▽
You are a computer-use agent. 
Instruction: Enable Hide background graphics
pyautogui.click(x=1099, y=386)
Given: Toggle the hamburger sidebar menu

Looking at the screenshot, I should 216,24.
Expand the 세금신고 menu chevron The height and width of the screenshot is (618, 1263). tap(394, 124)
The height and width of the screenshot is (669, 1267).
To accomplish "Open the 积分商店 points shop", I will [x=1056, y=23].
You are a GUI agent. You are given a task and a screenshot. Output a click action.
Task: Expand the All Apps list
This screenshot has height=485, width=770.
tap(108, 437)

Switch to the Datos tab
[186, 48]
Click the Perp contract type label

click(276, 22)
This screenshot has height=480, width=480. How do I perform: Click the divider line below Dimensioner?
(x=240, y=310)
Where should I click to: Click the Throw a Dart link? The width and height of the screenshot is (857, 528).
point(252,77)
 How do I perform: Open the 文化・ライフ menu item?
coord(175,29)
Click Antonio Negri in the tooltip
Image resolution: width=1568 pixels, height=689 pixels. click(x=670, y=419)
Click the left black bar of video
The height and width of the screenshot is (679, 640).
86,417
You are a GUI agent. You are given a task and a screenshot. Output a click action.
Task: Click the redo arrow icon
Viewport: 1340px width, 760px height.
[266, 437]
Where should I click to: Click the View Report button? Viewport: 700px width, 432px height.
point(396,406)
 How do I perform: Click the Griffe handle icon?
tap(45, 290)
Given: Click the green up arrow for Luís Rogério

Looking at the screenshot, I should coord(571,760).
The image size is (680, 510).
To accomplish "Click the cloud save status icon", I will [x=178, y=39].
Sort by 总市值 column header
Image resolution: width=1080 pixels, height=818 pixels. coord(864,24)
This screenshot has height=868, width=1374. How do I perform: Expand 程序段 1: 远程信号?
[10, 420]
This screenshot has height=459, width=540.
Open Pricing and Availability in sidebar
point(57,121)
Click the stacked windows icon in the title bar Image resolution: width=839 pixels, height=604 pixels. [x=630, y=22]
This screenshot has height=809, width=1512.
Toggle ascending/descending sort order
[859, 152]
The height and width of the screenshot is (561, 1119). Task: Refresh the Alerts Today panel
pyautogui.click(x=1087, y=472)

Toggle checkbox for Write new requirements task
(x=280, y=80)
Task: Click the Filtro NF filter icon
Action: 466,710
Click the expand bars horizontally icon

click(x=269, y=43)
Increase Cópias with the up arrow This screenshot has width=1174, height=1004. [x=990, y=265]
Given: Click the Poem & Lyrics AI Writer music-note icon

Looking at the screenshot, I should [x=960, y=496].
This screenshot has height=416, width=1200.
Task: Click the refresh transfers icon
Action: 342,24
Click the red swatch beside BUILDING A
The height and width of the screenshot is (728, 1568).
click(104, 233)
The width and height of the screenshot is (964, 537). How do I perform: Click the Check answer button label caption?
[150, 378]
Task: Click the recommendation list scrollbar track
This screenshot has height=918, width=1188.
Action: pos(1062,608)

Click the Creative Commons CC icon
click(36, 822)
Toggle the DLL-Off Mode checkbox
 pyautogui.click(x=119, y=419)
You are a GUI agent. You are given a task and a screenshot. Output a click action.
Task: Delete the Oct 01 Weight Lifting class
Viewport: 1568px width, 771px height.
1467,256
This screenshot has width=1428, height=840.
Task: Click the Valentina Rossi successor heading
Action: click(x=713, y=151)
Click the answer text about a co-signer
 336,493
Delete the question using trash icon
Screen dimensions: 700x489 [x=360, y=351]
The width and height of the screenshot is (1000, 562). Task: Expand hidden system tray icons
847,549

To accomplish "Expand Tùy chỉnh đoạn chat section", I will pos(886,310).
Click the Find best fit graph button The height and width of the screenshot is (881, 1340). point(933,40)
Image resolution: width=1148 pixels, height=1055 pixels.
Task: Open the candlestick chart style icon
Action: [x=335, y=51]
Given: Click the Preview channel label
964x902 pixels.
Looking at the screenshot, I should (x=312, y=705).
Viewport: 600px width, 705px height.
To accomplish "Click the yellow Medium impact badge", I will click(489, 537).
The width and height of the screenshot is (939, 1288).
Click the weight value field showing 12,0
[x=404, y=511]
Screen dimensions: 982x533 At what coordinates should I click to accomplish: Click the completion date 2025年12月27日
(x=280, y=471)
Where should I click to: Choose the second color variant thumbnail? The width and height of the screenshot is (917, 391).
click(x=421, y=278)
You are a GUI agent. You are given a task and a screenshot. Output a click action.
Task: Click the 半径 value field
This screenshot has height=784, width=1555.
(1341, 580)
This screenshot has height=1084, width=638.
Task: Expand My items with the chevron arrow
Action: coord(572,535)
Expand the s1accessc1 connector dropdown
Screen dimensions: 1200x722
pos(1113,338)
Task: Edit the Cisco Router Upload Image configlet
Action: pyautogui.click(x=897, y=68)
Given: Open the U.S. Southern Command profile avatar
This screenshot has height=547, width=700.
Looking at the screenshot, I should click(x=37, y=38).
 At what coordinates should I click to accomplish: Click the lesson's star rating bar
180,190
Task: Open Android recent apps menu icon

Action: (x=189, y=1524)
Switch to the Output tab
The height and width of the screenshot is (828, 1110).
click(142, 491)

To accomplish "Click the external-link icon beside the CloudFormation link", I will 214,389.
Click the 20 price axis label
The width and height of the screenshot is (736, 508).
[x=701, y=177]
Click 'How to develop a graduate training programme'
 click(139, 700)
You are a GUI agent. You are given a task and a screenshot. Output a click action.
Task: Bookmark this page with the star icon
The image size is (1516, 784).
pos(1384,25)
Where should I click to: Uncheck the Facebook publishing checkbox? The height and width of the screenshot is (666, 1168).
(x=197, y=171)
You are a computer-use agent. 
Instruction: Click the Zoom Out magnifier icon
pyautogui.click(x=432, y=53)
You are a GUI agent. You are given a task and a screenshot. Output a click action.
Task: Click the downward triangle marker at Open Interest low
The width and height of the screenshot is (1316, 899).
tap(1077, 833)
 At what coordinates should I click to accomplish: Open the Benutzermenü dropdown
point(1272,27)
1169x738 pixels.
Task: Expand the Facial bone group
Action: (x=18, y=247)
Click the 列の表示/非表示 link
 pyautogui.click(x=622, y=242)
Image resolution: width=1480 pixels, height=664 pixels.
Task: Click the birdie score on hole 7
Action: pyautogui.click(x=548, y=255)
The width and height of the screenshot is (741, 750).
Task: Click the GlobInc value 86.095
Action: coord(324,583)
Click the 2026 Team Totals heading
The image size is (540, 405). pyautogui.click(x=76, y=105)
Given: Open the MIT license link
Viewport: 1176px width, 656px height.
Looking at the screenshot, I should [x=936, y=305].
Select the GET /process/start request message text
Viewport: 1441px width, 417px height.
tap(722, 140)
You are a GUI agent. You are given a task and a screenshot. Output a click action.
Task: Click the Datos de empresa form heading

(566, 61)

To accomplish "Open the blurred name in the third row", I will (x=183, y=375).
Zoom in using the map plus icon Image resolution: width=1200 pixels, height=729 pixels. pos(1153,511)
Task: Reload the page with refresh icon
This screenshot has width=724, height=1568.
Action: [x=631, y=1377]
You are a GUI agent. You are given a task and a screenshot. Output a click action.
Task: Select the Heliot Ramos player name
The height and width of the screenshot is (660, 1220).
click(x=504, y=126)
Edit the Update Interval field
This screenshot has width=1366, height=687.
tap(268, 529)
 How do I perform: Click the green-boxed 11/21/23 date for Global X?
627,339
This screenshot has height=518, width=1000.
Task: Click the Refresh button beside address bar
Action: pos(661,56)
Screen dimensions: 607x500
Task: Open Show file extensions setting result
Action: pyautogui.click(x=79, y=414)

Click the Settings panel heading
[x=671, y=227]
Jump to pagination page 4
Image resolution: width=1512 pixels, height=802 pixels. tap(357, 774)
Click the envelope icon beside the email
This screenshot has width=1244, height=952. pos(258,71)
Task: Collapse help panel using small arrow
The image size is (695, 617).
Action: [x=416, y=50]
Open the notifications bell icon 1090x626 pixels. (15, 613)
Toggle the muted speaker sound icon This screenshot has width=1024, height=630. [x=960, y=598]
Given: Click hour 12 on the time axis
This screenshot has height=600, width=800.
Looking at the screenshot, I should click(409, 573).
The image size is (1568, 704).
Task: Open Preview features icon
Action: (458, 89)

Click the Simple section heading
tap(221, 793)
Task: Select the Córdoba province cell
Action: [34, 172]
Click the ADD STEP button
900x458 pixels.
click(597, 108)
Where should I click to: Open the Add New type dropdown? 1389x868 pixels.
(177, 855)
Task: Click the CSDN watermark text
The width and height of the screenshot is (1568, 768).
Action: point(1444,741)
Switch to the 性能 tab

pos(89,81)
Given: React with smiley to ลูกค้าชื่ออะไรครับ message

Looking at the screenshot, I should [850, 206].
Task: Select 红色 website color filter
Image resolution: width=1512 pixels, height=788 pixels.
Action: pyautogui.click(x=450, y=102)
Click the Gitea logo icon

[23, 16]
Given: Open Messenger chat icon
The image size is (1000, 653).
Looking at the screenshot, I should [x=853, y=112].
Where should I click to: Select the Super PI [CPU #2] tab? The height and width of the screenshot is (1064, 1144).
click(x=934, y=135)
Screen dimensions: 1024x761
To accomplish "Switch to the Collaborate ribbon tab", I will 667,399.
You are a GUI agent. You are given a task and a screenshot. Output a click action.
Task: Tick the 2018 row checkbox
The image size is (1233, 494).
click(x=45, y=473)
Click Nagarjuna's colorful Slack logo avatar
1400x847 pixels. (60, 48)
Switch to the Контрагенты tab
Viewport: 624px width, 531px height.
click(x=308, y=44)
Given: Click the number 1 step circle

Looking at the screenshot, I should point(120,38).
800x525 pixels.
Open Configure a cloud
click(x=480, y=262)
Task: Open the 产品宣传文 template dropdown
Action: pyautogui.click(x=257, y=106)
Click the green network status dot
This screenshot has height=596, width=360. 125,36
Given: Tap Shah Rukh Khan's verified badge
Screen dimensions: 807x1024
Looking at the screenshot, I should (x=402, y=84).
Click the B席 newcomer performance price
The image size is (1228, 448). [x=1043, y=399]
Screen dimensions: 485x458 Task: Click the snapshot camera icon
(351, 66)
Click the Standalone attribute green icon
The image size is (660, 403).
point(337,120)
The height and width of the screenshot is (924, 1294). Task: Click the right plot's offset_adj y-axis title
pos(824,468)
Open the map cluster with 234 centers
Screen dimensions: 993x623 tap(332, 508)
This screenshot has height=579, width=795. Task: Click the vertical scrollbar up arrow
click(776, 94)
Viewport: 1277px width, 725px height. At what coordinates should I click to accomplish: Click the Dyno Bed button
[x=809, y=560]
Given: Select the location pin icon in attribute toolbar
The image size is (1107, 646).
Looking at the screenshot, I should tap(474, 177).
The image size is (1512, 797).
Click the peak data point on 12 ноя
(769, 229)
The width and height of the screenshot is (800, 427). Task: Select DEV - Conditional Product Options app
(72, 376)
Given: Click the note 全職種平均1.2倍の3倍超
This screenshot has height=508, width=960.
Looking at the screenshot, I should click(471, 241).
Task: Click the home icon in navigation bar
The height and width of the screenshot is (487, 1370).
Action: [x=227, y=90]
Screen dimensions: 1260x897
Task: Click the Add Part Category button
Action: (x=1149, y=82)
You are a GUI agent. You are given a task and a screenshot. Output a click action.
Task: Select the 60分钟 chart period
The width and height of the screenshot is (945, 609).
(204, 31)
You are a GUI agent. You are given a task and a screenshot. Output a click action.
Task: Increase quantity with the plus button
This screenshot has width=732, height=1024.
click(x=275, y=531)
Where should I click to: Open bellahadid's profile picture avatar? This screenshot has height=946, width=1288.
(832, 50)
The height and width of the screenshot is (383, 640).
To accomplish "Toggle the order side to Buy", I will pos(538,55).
△
Work request>
Give only how many lines above hold "Increase".

Finished task>
2